Tres capitales para avanzar

Porque no sólo de arte vive el artista, tres capitales para adquirir y poner a marchar la locomotora.

El sociólogo francés Pierre Bourdieu en su libro “La Reproducción” publicado en 1973 junto a Jean-Claude Passeron introduce el concepto de Capital Cultural. Posteriormente, en su libro “Poder, Derecho y Clases Sociales” complementa su teoría. Sin embargo, no haré comentarios sobre los escritos del erudito galo, más bien, parafrasearé con base en lo que he vivido en carne propia a la hora de moverme en el medio de la cultura.

El primer tipo de capital es quizá el más evidente cuando se aborda este tema. Es el capital económico, en su mayoría representado por el dinero, aunque también pueden incluirse en esta categoría los patrocinios, los trueques y las alianzas con intercambio de bienes y servicios como cattering y publicidad.

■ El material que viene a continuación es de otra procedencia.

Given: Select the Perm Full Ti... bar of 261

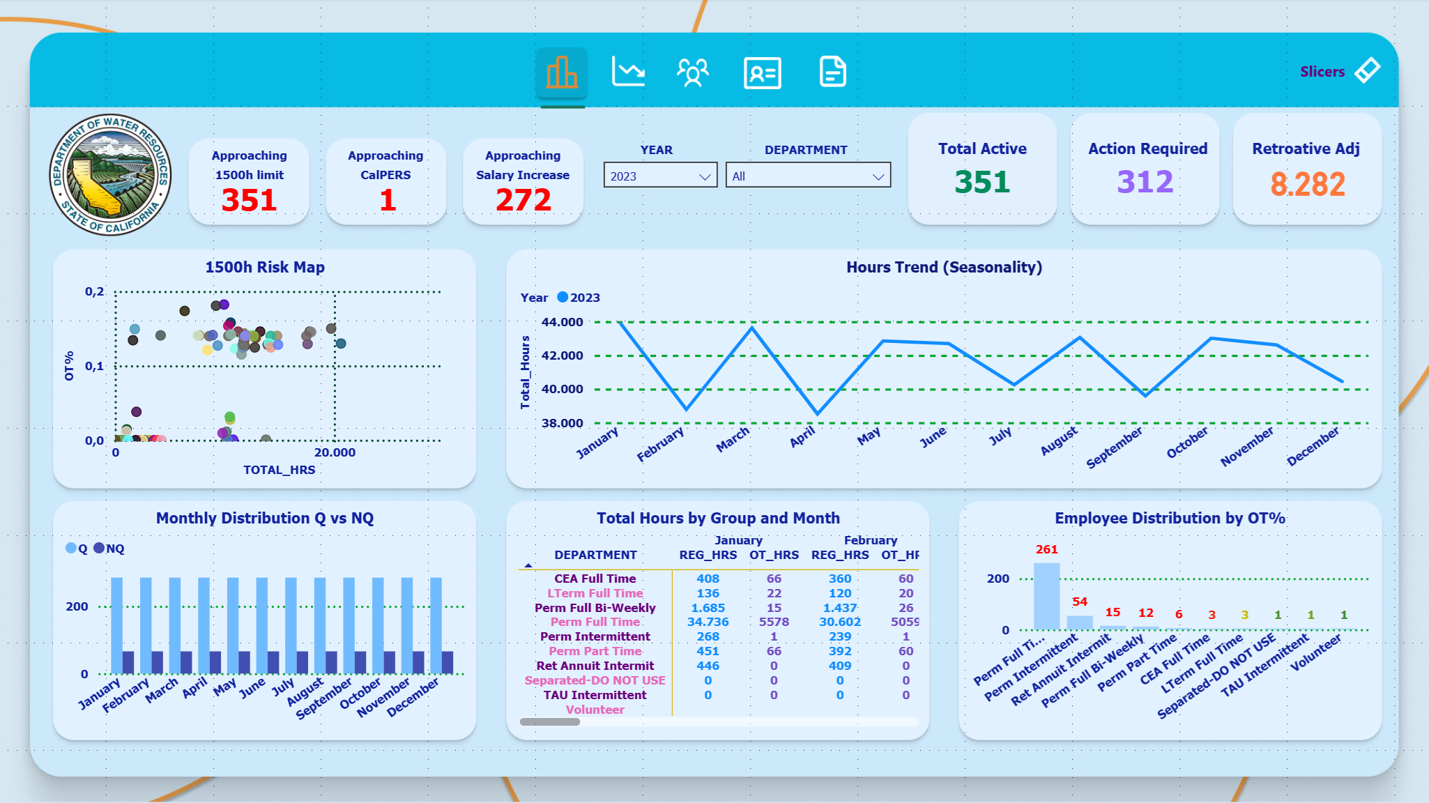Looking at the screenshot, I should pos(1046,596).
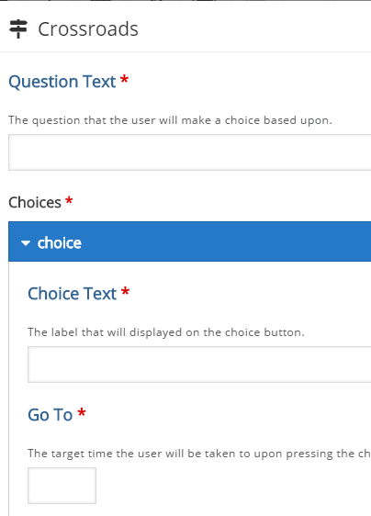Click red asterisk beside Question Text
The width and height of the screenshot is (371, 516).
[124, 79]
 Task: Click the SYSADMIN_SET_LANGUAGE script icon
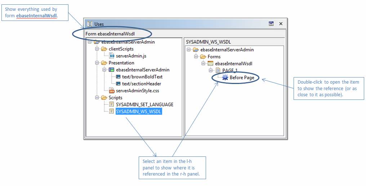pyautogui.click(x=112, y=105)
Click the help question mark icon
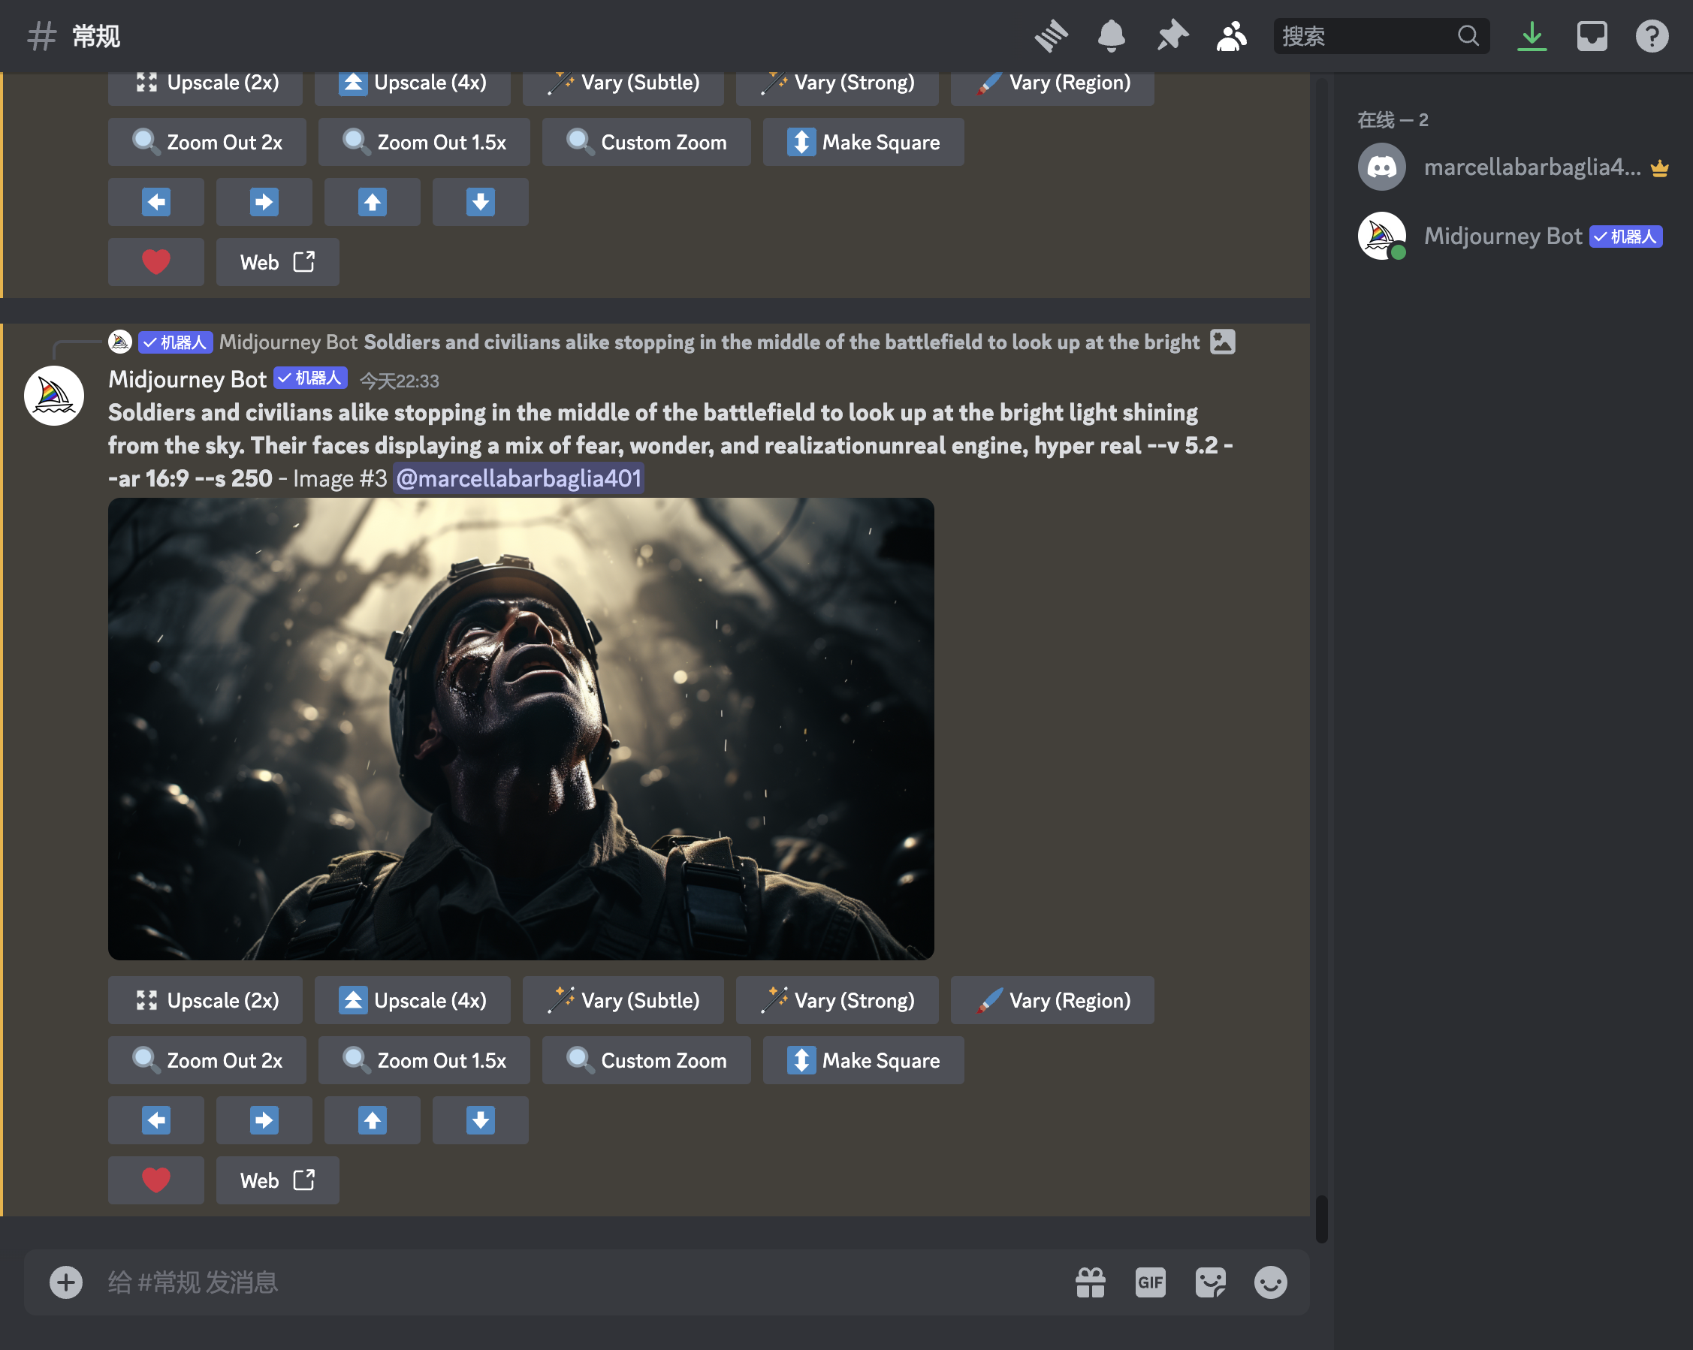Screen dimensions: 1693x1350 [x=1651, y=36]
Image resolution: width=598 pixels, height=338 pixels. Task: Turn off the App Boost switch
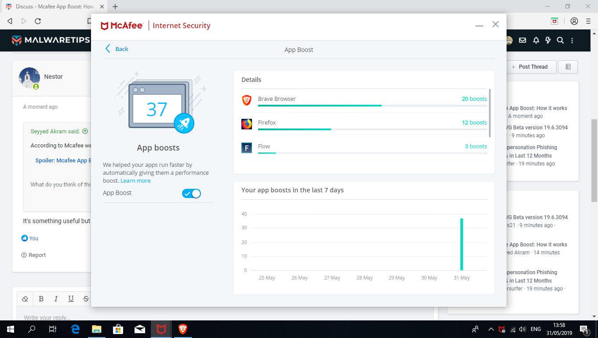coord(191,194)
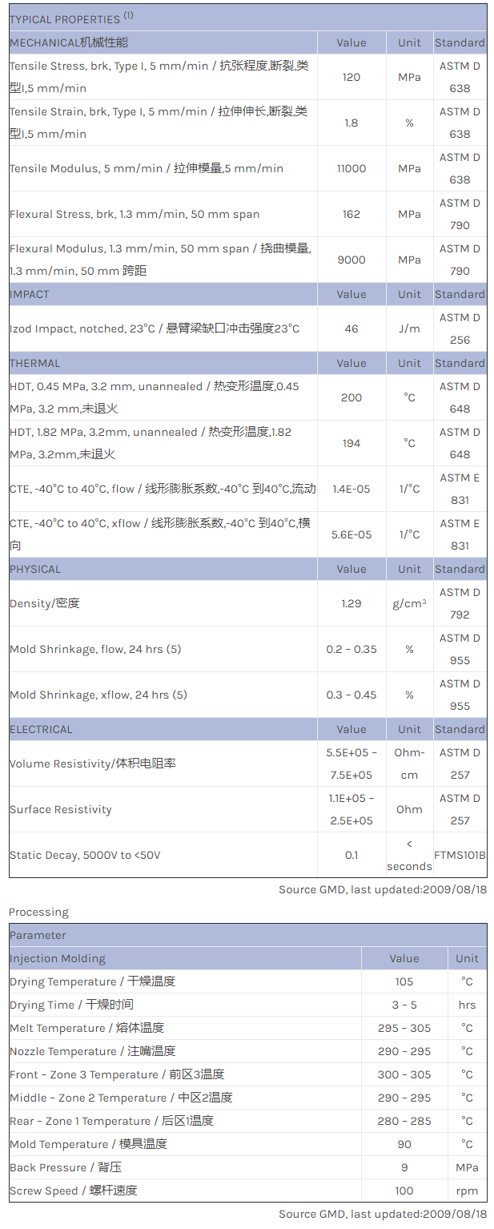Click the THERMAL section header

pyautogui.click(x=34, y=363)
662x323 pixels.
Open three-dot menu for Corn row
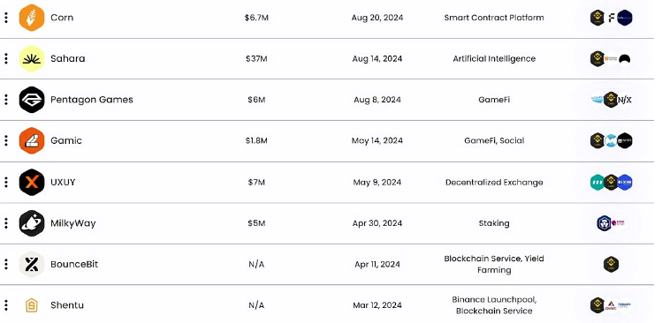6,18
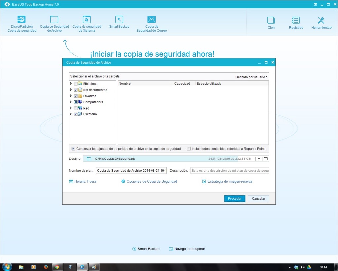Screen dimensions: 338x271
Task: Open Copia de Seguridad de Correo
Action: point(152,20)
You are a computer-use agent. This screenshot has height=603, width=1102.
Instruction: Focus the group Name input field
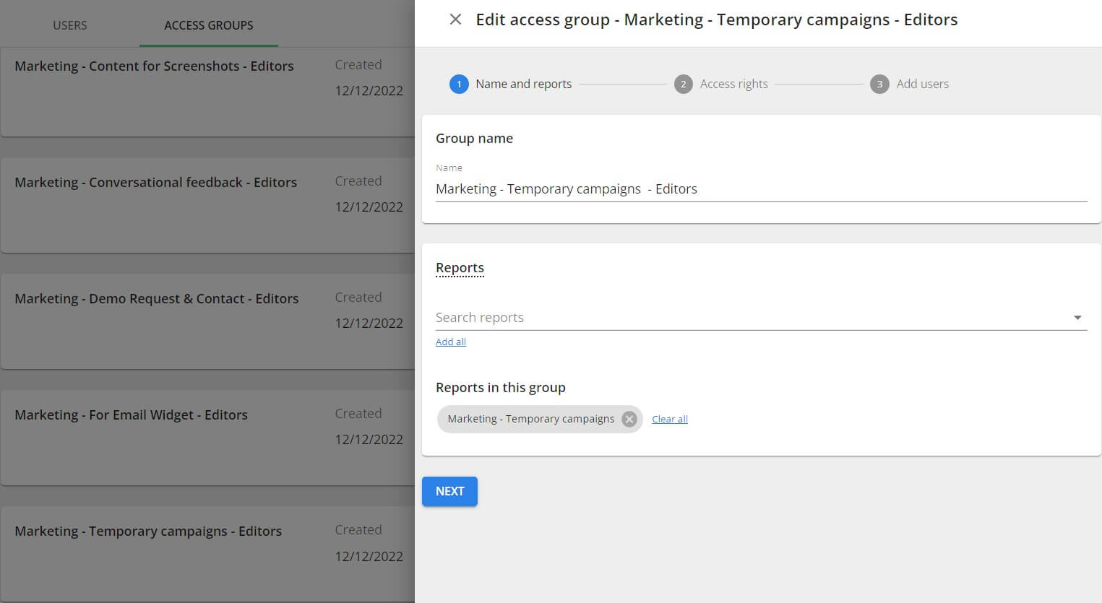click(x=760, y=189)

La segunda clase de capital es el social. Para una persona que trabaje dentro del campo de la cultura es indispensable establecer relaciones con diferentes agentes y organismos por varios motivos entre los que se encuentra el contar con diferentes tipos de apoyos, fundar una reputación en el medio y facilitar la divulgación del proyecto. Ningún proyecto se logra en solitario.

Finalmente, el capital de conocimiento es el de carácter más personal. Bourdieu lo define como capital cultural, sin embargo os recuerdo que hablo desde mi experiencia y por esta razón he decidido darle ese nombre.

En este punto es necesario derribar algunos mitos. Este capital se construye basado en la experiencia abierta y receptiva, por lo tanto el hecho de realizar cursos técnicos o profesionales no necesariamente ofrece mejores herramientas que la investigación autodidacta y se debe respetar de igual modo la maestría empírica como la titulada. En adición, es imperativo el conocimiento del contexto cultural actual y de sus marañas arcanas y cómo manejarlas a nuestro favor. Se debe sepultar el ideal romántico del artista encerrado en su taller mientras sólo produce su obra a la espera de algún generoso mecenas que lo proteja. El agente cultural, sea del campo que sea, requiere conocimientos en áreas como la administración y la contabilidad, el derecho, los sistemas informáticos y hasta la fisiología, os lo digo por experiencia.

Un proyecto cultural, llámese consolidar una carrera profesional o hacer un festival o feria internacional, requiere de estos tres componentes para iniciar. No obstante existe un truco. Puede generarse un círculo virtuoso si se cuenta con al menos uno de los tres capitales.

Si se tienen los conocimientos, es posible comenzar a trabajar en relaciones personales que aporten recursos económicos al proyecto o en un sentido contrario, se puede ser contratado a cambio de los saberes y comenzar a conocer a gente del medio cultural. Todo capital es intercambiable.

Ahora, cabe aclarar que tener uno de los tres es un inicio, tener dos es estar encaminado y tener los tres es luz verde para vivir de la cultura. No siempre será fácil, pero si se tiene en cuenta que se debe trabajar en esta tríada de capitales y en sus infinitas posibilidades, los recursos llegarán de alguna forma.

Para concluir quiero manifestar que el aglutinante de estos poderes capitales es la ética en todos los procedimientos que se realicen. Siempre se debe trabajar de forma limpia y transparente. Gracias a monsieur Bourdieu por permitirme trastocar un poco su obra.